QI2lab / merfish3d-analysis

3D MERFISH data processing
BSD 3-Clause "New" or "Revised" License
0 stars 0 forks source link

Issue with global registration #4

Closed mabbasi6 closed 3 months ago

mabbasi6 commented 4 months ago

Hi,

I ran the latest post-processing script on the 20240228 data and got this error in the global registration step:

Traceback (most recent call last):
  File "/home/mabbasi6/ondemand/data/sys/myjobs/projects/default/27/postprocess_momo.py", line 989, in <module>
    for val in func:
  File "/home/mabbasi6/ondemand/data/sys/myjobs/projects/default/27/postprocess_momo.py", line 624, in postprocess
    params = registration.register(
  File "/home/mabbasi6/.conda/envs/wf-merfish/lib/python3.10/site-packages/multiview_stitcher/registration.py", line 1553, in register
    g = mv_graph.build_view_adjacency_graph_from_msims(
  File "/home/mabbasi6/.conda/envs/wf-merfish/lib/python3.10/site-packages/multiview_stitcher/mv_graph.py", line 142, in build_view_adjacency_graph_from_msims
    overlap_results = compute(overlap_results, scheduler="processes")[0]
  File "/home/mabbasi6/.conda/envs/wf-merfish/lib/python3.10/site-packages/dask/base.py", line 661, in compute
    results = schedule(dsk, keys, **kwargs)
  File "/home/mabbasi6/.conda/envs/wf-merfish/lib/python3.10/site-packages/multiview_stitcher/mv_graph.py", line 167, in get_overlap_between_pair_of_stack_props
    get_intersection_poly_from_pair_of_stack_props(
  File "/home/mabbasi6/.conda/envs/wf-merfish/lib/python3.10/site-packages/multiview_stitcher/mv_graph.py", line 408, in get_intersection_poly_from_pair_of_stack_props
    return cphs[0].intersection(cphs[1])
  File "/home/mabbasi6/.conda/envs/wf-merfish/lib/python3.10/site-packages/Geometry3D/geometry/body.py", line 14, in intersection
    return intersection(self, other)
  File "/home/mabbasi6/.conda/envs/wf-merfish/lib/python3.10/site-packages/Geometry3D/calc/intersection.py", line 138, in intersection
    return inter_convexpolyhedron_convexpolyhedron(a,b)
  File "/home/mabbasi6/.conda/envs/wf-merfish/lib/python3.10/site-packages/Geometry3D/calc/intersection.py", line 819, in inter_convexpolyhedron_convexpolyhedron
    return ConvexPolyhedron(tuple(cpg_set))
  File "/home/mabbasi6/.conda/envs/wf-merfish/lib/python3.10/site-packages/Geometry3D/geometry/polyhedron.py", line 208, in __init__
    raise ValueError('Check for the number of vertices, faces and edges fails, the polyhedron may not be closed')
ValueError: Check for the number of vertices, faces and edges fails, the polyhedron may not be closed

I appreciate it if you could take a look at this. @dpshepherd The previous version completed this step and generated the 'stitched' folder without any problems.

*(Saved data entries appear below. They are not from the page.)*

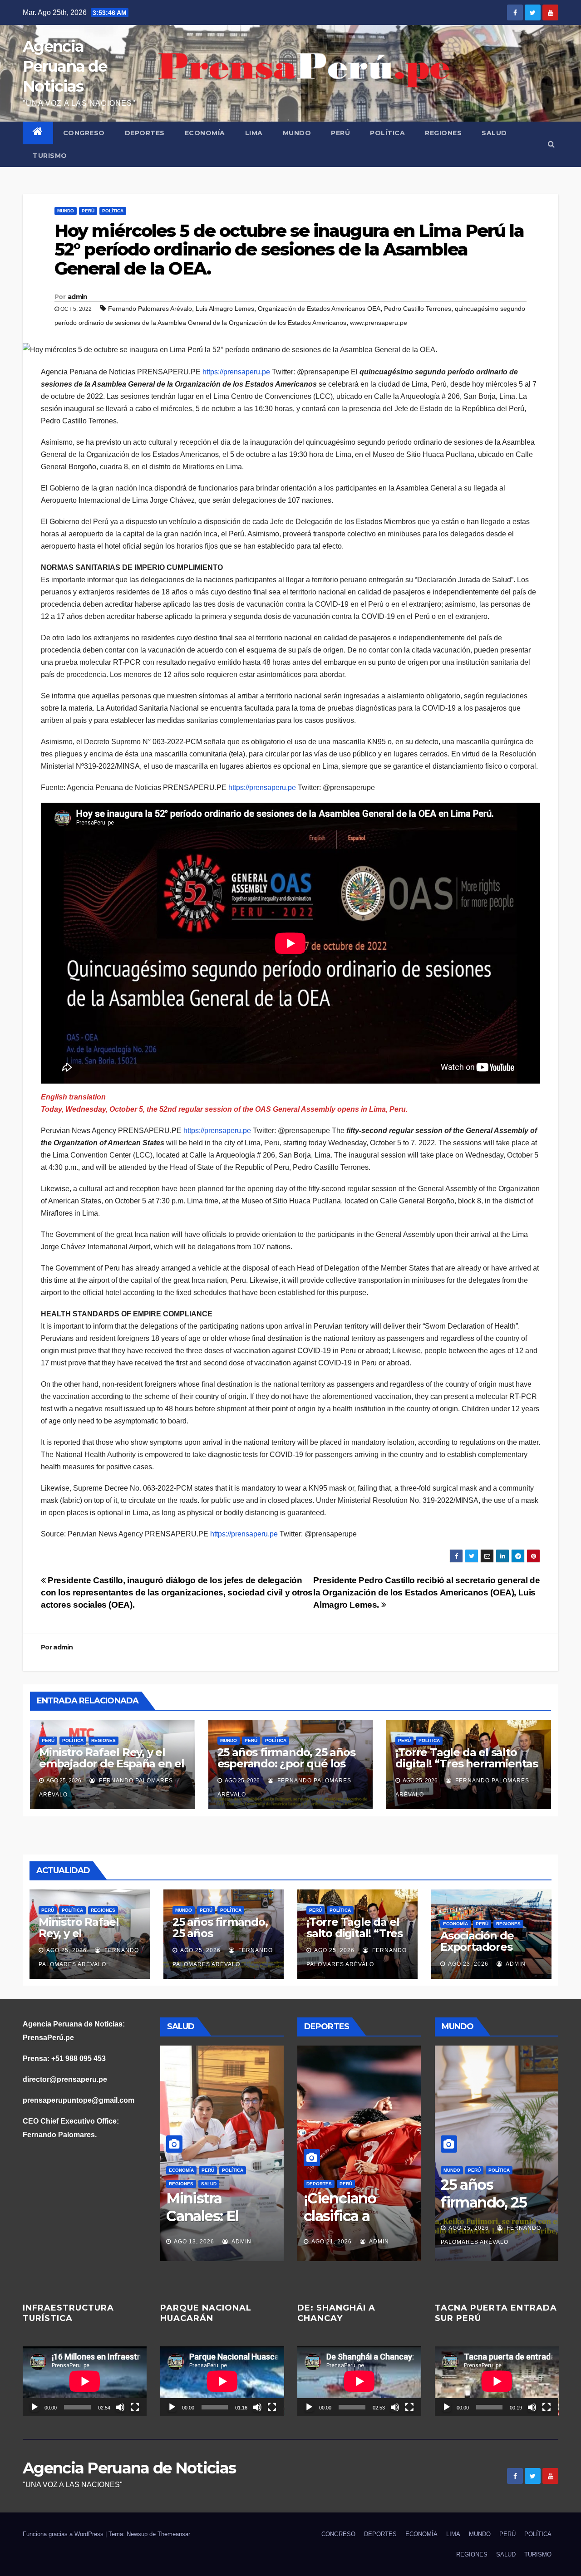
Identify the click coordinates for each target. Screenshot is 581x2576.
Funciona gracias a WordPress (64, 2534)
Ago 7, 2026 (329, 2241)
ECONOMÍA (205, 133)
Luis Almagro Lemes (225, 308)
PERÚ (340, 133)
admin (78, 297)
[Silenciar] (120, 2407)
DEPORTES (145, 133)
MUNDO (297, 133)
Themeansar (174, 2534)
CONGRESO (84, 133)
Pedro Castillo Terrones (417, 308)
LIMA (254, 133)
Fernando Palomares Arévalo (150, 308)
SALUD (494, 133)
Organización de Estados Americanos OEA (319, 308)
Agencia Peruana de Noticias (65, 66)
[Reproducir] (34, 2407)
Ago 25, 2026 (66, 1950)
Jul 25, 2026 (193, 2241)
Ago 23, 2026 (468, 1964)
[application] (85, 2381)
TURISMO (50, 156)
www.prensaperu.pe (378, 322)
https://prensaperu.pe (236, 372)
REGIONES (443, 133)
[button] (551, 144)
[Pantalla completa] (134, 2407)
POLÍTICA (387, 133)
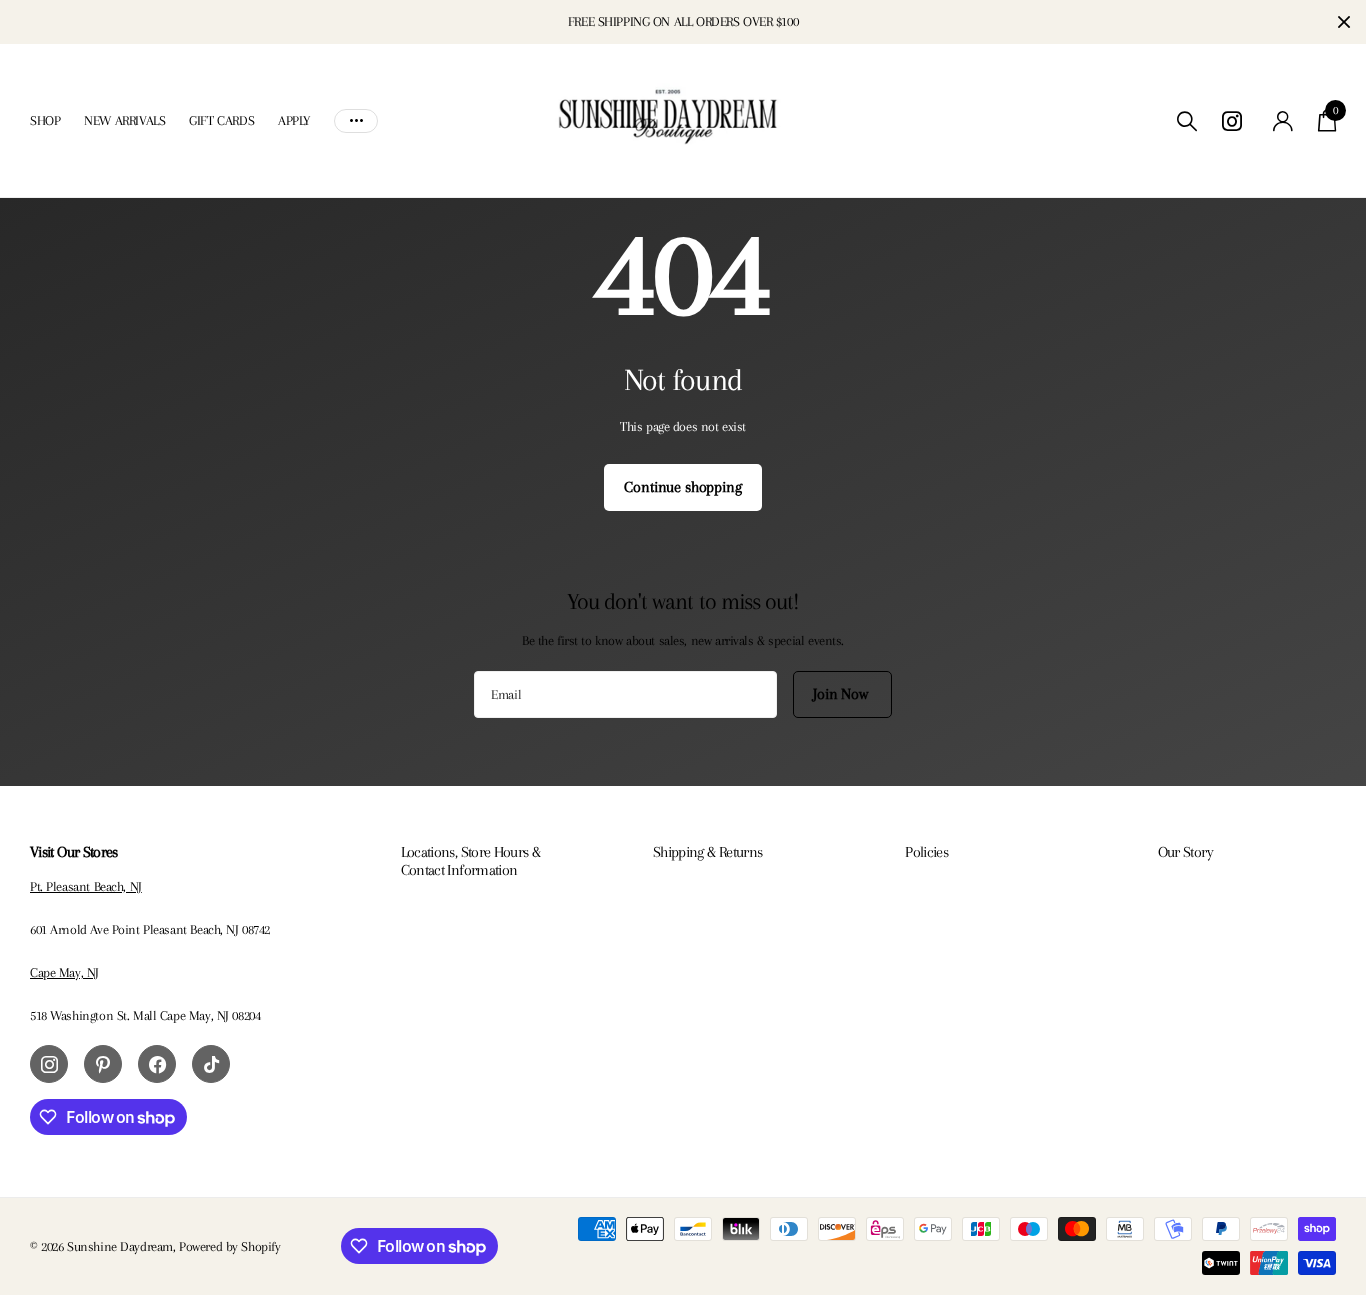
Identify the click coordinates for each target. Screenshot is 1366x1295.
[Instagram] (49, 1064)
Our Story (1185, 852)
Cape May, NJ (64, 972)
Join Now (842, 694)
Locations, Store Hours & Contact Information (471, 861)
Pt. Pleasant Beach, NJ (86, 886)
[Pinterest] (103, 1064)
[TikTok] (211, 1064)
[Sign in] (1283, 121)
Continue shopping (682, 487)
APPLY (294, 120)
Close (1344, 22)
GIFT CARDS (221, 120)
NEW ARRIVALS (124, 120)
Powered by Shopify (229, 1246)
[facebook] (157, 1064)
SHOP (45, 120)
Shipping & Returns (707, 852)
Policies (926, 852)
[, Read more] (1235, 121)
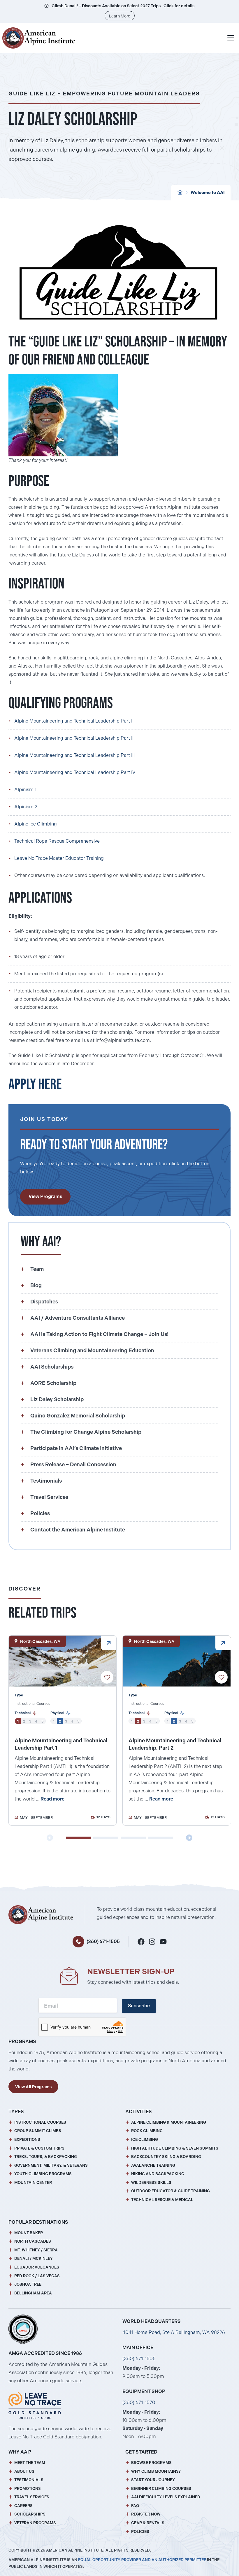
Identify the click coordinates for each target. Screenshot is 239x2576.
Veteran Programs (35, 2523)
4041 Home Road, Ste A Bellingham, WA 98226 (173, 2332)
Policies (140, 2531)
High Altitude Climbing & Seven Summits (174, 2148)
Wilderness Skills (151, 2182)
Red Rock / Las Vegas (37, 2276)
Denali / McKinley (33, 2258)
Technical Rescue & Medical (162, 2200)
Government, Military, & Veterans (51, 2165)
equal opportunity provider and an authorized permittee (142, 2560)
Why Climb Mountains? (156, 2471)
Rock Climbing (147, 2131)
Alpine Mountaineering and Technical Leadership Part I (73, 721)
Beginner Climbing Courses (161, 2488)
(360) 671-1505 (103, 1941)
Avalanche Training (153, 2165)
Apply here (35, 1083)
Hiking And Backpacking (157, 2174)
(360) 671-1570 (138, 2402)
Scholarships (29, 2514)
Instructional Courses (40, 2122)
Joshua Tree (27, 2284)
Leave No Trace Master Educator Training (59, 858)
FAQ (135, 2506)
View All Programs (33, 2086)
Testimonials (28, 2480)
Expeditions (27, 2139)
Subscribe (139, 2006)
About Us (24, 2471)
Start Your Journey (153, 2480)
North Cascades (32, 2241)
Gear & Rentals (147, 2523)
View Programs (45, 1196)
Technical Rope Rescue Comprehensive (57, 841)
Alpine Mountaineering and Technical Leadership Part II (73, 738)
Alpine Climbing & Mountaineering (168, 2122)
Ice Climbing (144, 2139)
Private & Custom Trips (39, 2148)
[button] (78, 1838)
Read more (52, 1799)
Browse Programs (151, 2463)
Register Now (146, 2514)
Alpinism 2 (25, 807)
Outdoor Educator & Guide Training (170, 2191)
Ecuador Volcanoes (36, 2267)
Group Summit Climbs (37, 2131)
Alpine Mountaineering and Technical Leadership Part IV (75, 772)
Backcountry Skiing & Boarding (166, 2157)
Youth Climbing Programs (43, 2174)
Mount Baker (28, 2233)
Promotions (27, 2488)
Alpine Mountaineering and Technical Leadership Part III (74, 755)
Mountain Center (33, 2182)
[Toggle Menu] (231, 38)
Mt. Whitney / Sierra (36, 2250)
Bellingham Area (33, 2293)
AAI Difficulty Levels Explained (165, 2497)
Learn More (119, 16)
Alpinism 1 (25, 789)
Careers (23, 2506)
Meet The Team (29, 2463)
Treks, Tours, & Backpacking (45, 2157)
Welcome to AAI (208, 192)
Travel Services (31, 2497)
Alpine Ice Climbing (35, 824)
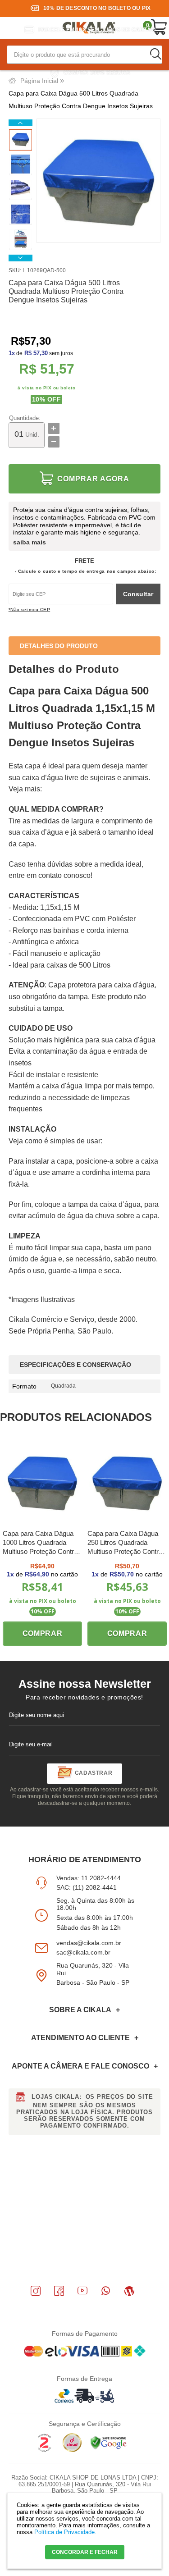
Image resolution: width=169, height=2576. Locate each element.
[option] (20, 140)
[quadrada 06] (20, 165)
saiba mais (29, 542)
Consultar (138, 594)
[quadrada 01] (20, 140)
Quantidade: (25, 418)
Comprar (43, 1633)
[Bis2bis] (44, 2450)
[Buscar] (155, 54)
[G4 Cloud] (72, 2450)
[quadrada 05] (20, 215)
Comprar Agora (93, 479)
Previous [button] (20, 122)
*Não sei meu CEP (29, 609)
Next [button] (20, 258)
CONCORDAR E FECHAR (85, 2552)
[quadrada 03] (20, 190)
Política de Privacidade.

dpshepherd commented 4 months ago

That means the registration could not find a solution. Are you sure it ran with the data you are using before?

mabbasi6 commented 4 months ago

Yeah, it's the same dataset (20240228), and previous versions of the code made the 'stitched' output folder without issues.

dpshepherd commented 4 months ago

Also - you can compare differences in the function calls to the registration package and see if there is a difference. I don't know what parameters or changes you were using before. If you find a difference, please document it and we can discuss making it settable via a parameter dictionary.

I suggest making your own environment with the minimum packages plus multiview-stitcher to troubleshoot the parameters that way.

mabbasi6 commented 4 months ago

Sure.

dpshepherd commented 4 months ago

I don't have access to your data - so I don't know what dataset that is, what the tile overlap is, etc...

It may be that your data is setup different than ours, so there may need to be different optimized registration parameters. Once you figure it out, we can make those settings configurable.

dpshepherd commented 4 months ago

These settings work for 20% overlap, z steps of .31, and tiles that are relatively level in the focus plane across all tiles.

The settings are highly robust for our data across cell culture, mouse brain, and human olfactory bulb. You will want to check if the metadata differs for the data you are working with - that may be why it is failing.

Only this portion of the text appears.